▸ **Assignment**
Give the lines below again exactly, starting with the line that holds "Viewport: 1512px width, 810px height." and going on through the line that holds "Click the page-up arrow icon in sidebar".

▸ **Material for the task**
• • • • • • •
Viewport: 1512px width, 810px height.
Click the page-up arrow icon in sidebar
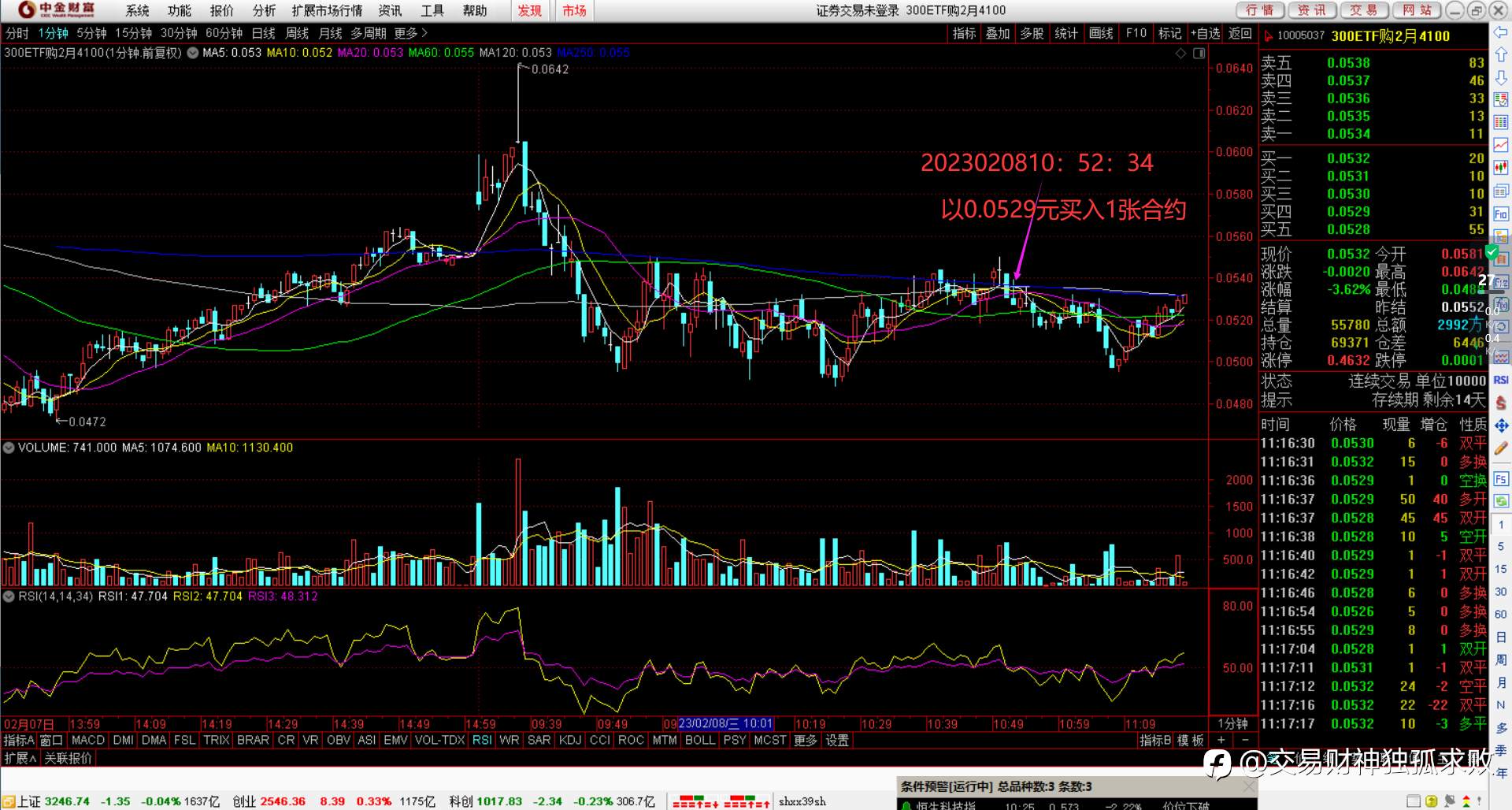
• • • • • • •
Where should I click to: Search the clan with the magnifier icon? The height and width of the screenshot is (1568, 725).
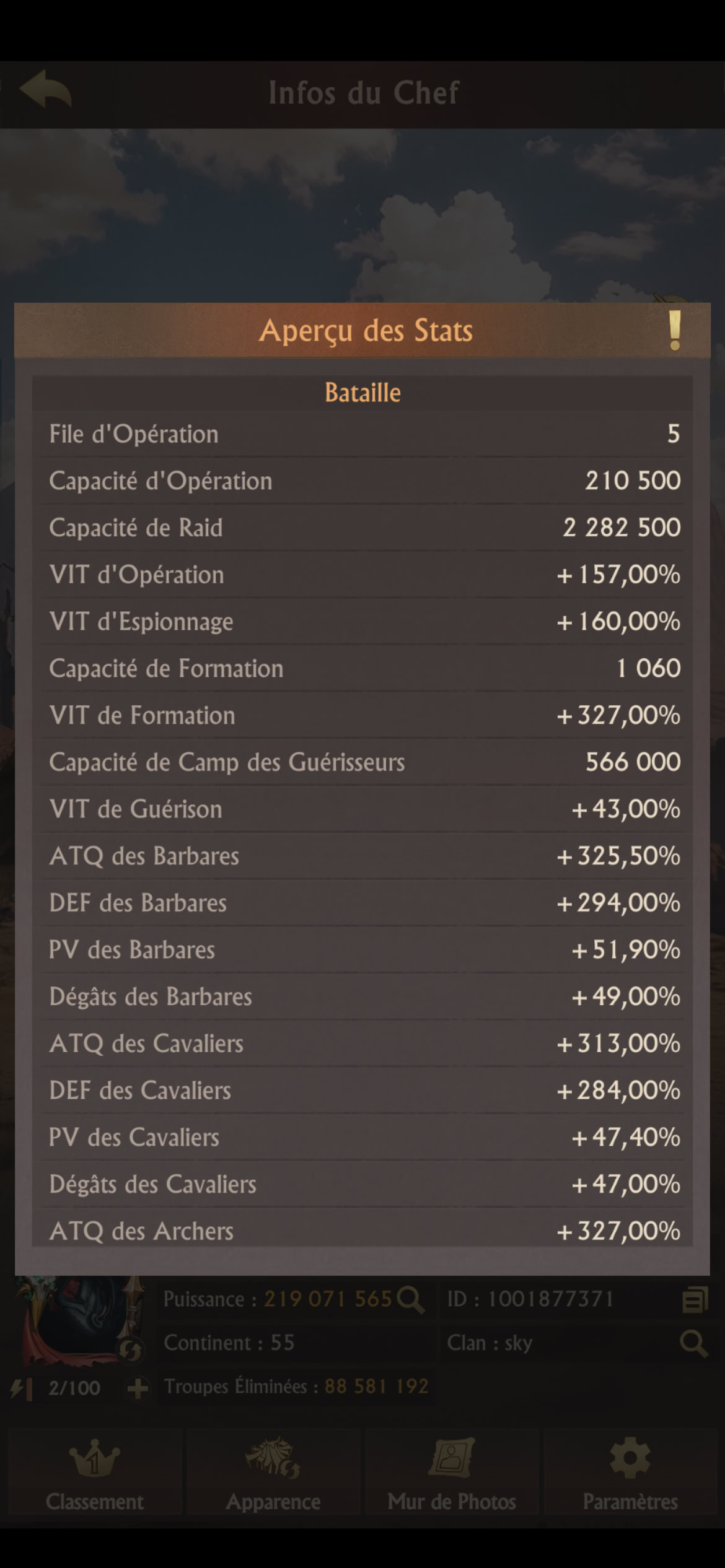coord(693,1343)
• • • • • • •
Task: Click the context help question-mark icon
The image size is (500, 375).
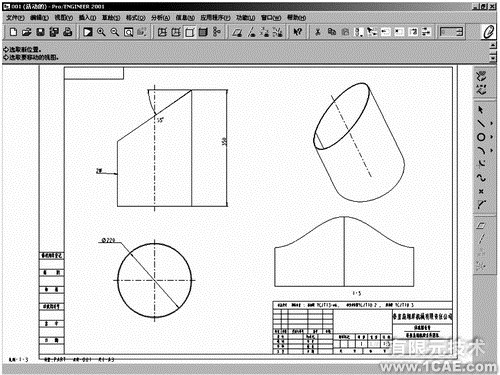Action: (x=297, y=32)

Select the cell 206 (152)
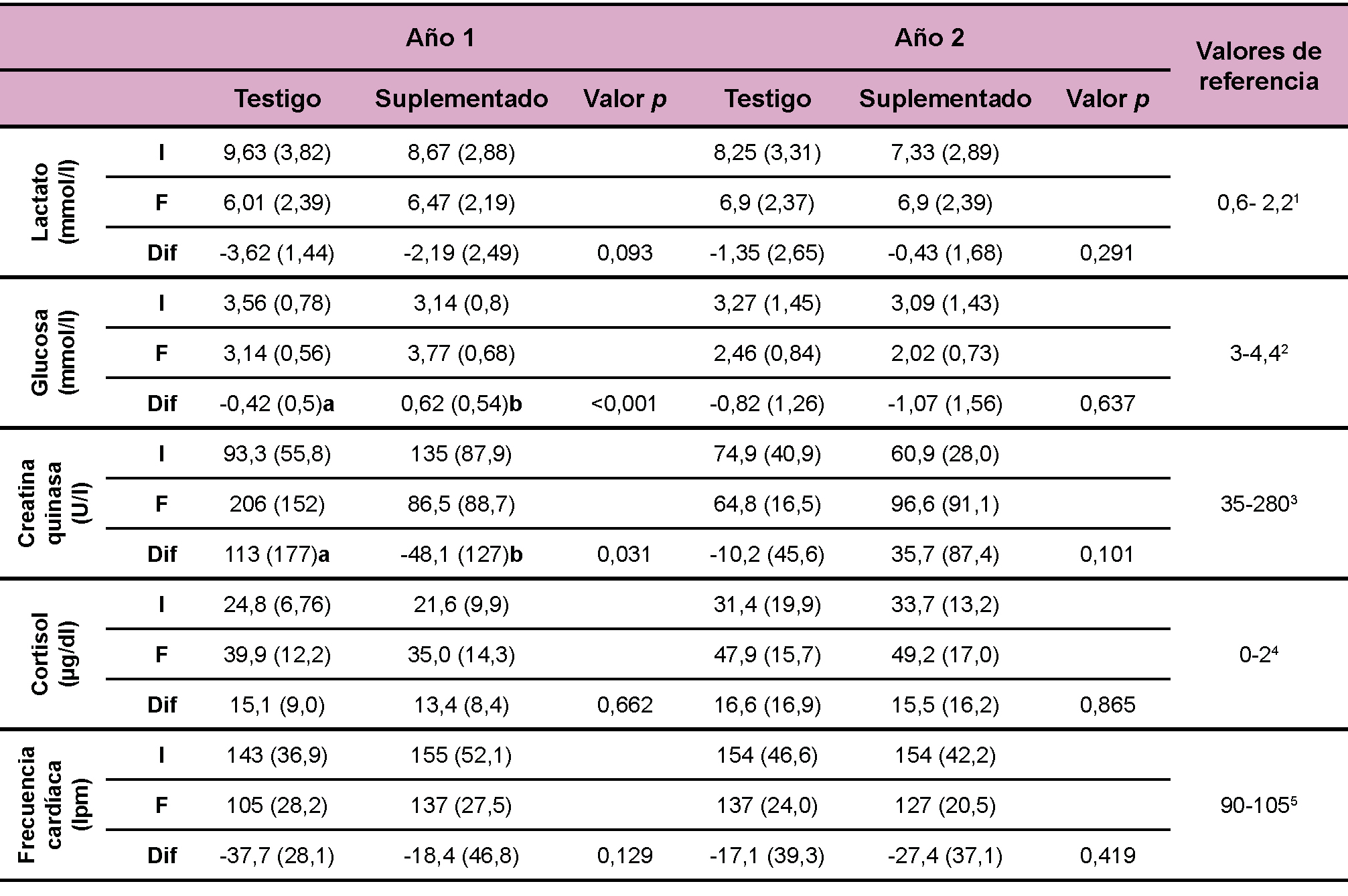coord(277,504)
• • • • • • •
▸ **Result for this exercise**
Viewport: 1512px width, 810px height.
Click the page-up arrow icon in sidebar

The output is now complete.